Policymakers and academics said Tuesday Pakistan’s nurses and midwives were playing a vital role on the frontlines of the third wave of coronavirus despite the ongoing shortage of healthcare professionals in the country.
The comments of the policymakers and academics came during a seminar at the Aga Khan University Hospital, held to celebrate the International Day of Nurses and Midwives.
While recognising how nurses have gone above and beyond the call of duty to serve the public during the pandemic, Chief Minister Sindh Murad Ali Shah, the chief guest at the event, noted that the demand for nurses worldwide is increasing — creating incentives for nurses in Pakistan to move abroad.

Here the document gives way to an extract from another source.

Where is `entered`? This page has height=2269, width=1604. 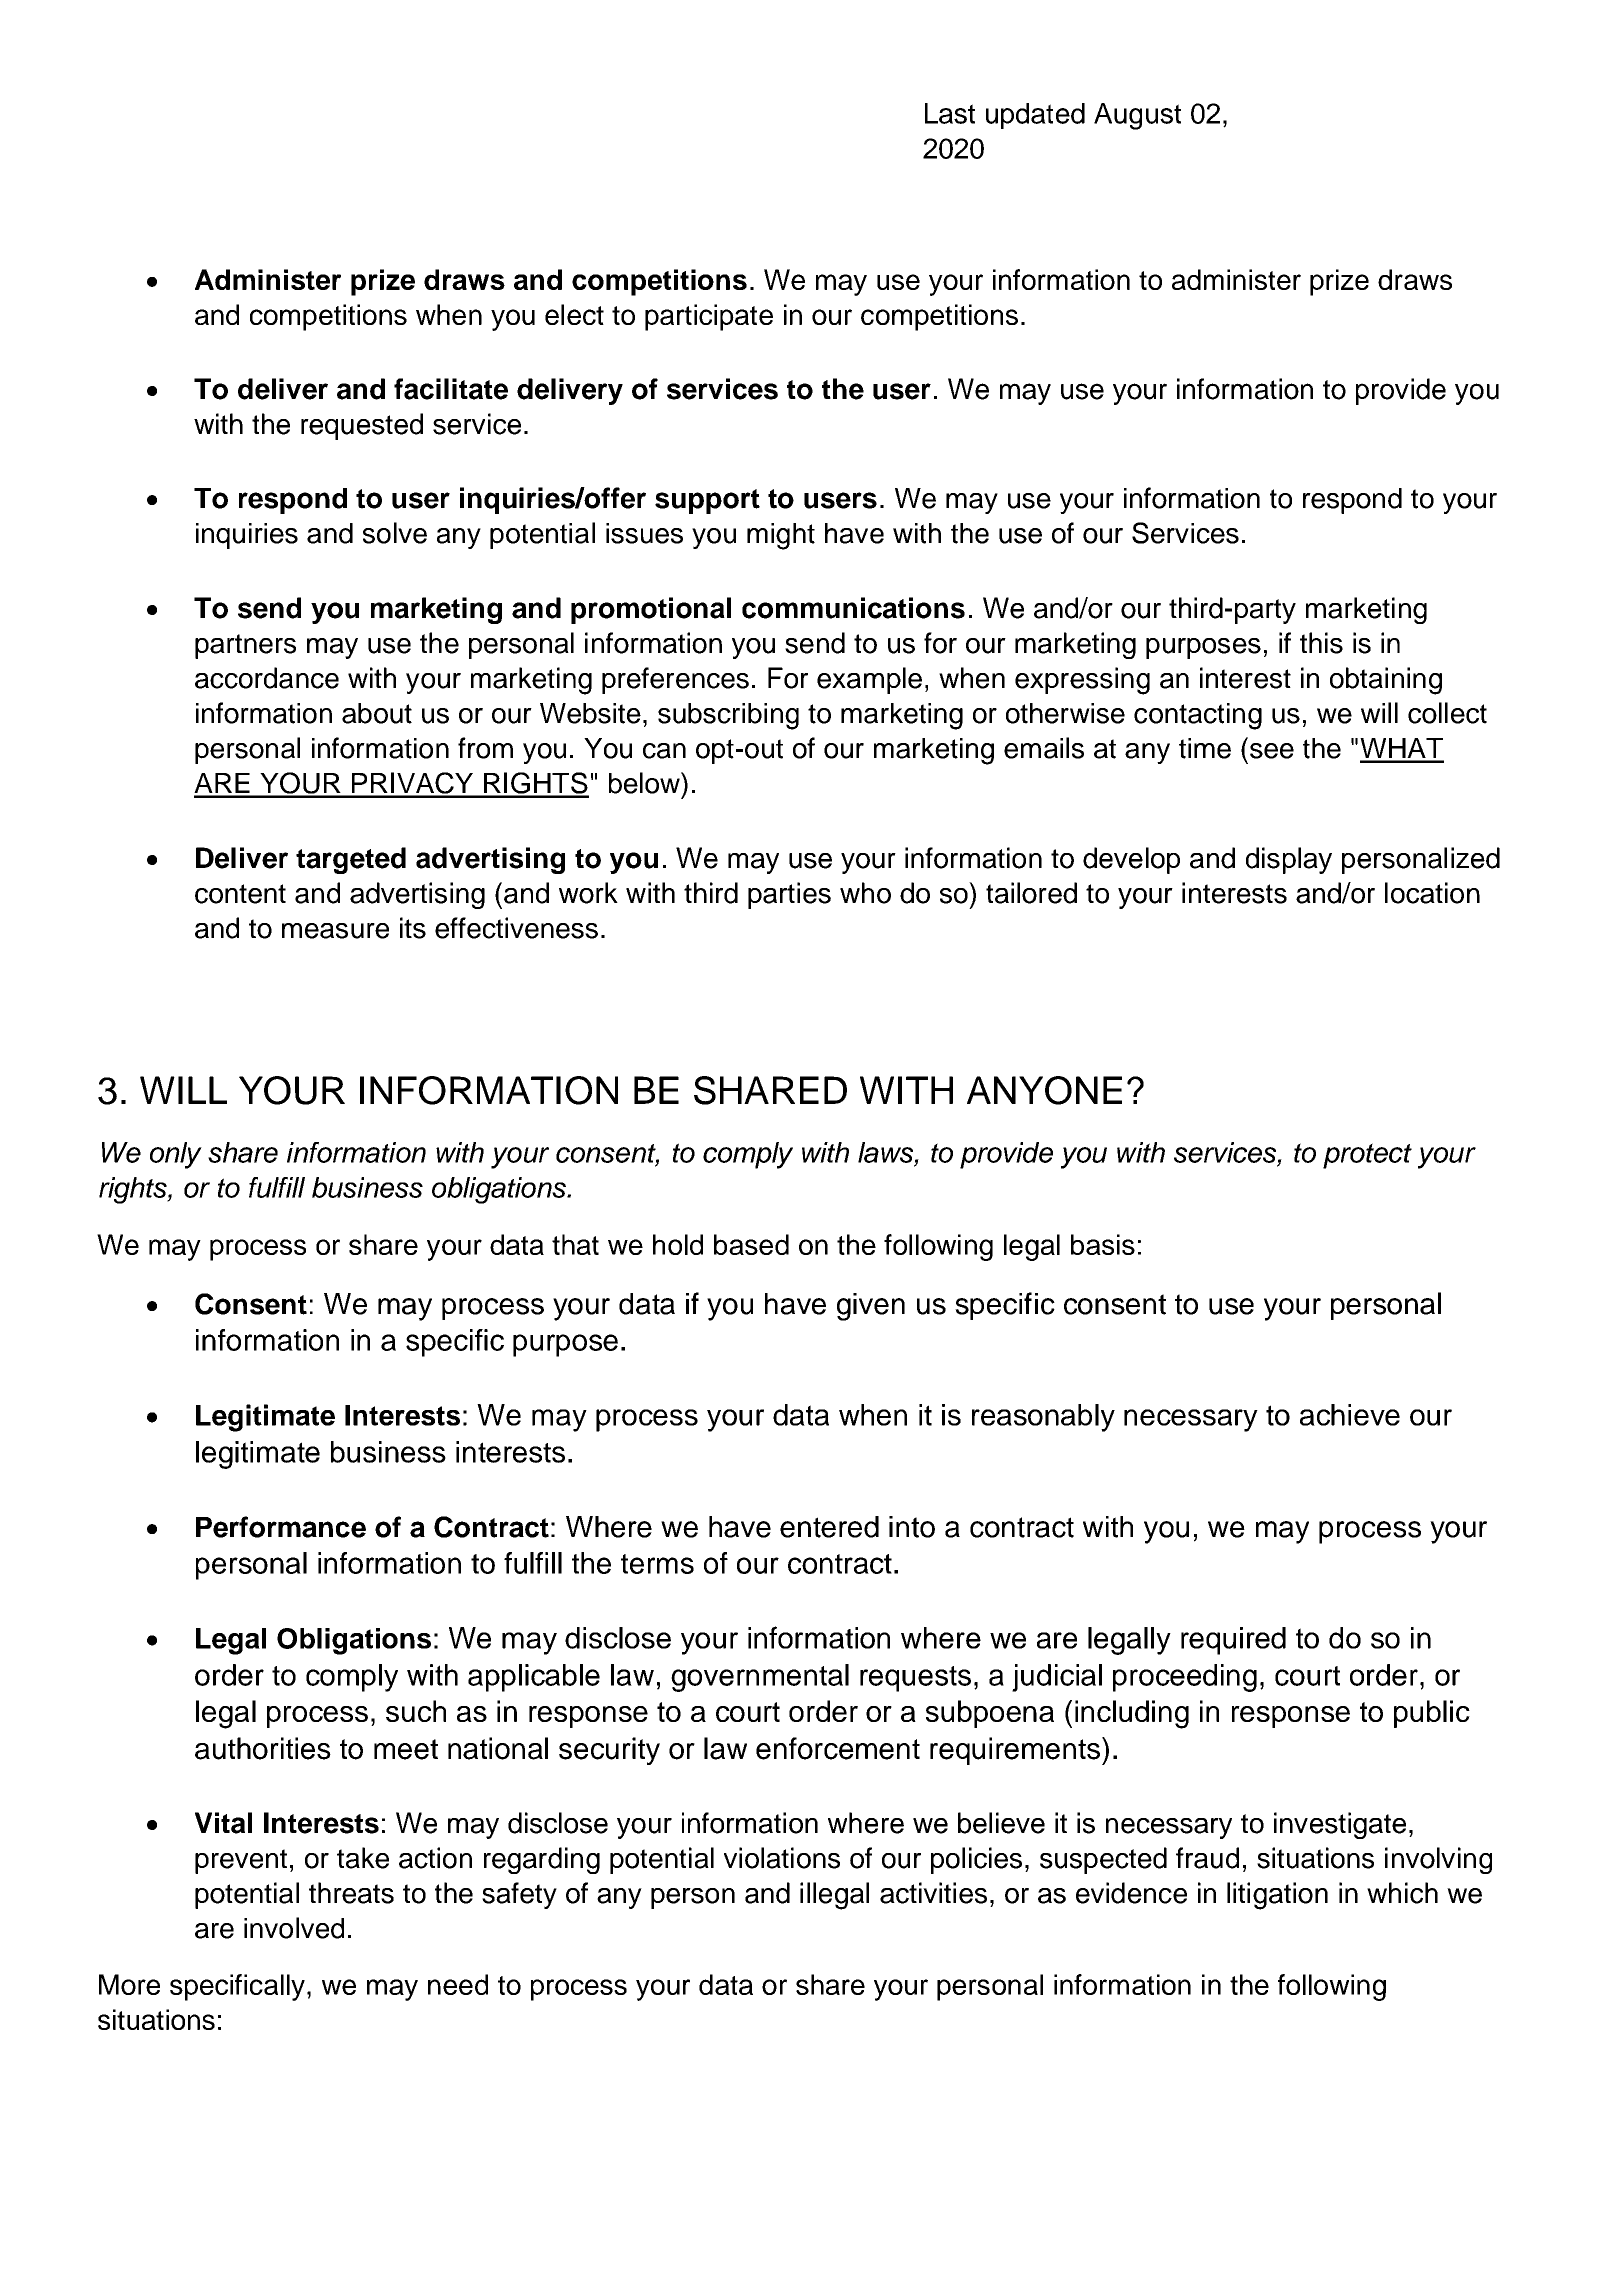 entered is located at coordinates (829, 1527).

“We are mindful of the fact that due to the global shortage of nurses, the demand worldwide has increased which is giving our nurses the opportunity to migrate to high-income countries to improve their quality of life.
This is definitely something we don’t want to happen as in Pakistan, there had already been a shortage of 1.3 million nurses before the pandemic,” CM Shah said.Special Assistant to the Prime Minister on Health Dr Faisal Sultan said: “Pakistan has one of the greatest shortages of trained, high-quality nurses.”
The SAPM noted that no healthcare system could deliver quality care without the input of trained, committed professionals in the nursing field.
Dr Sultan said the government’s national health task force has been working to expand the education and training of nurses to ensure that the country’s nursing workforce continues to grow.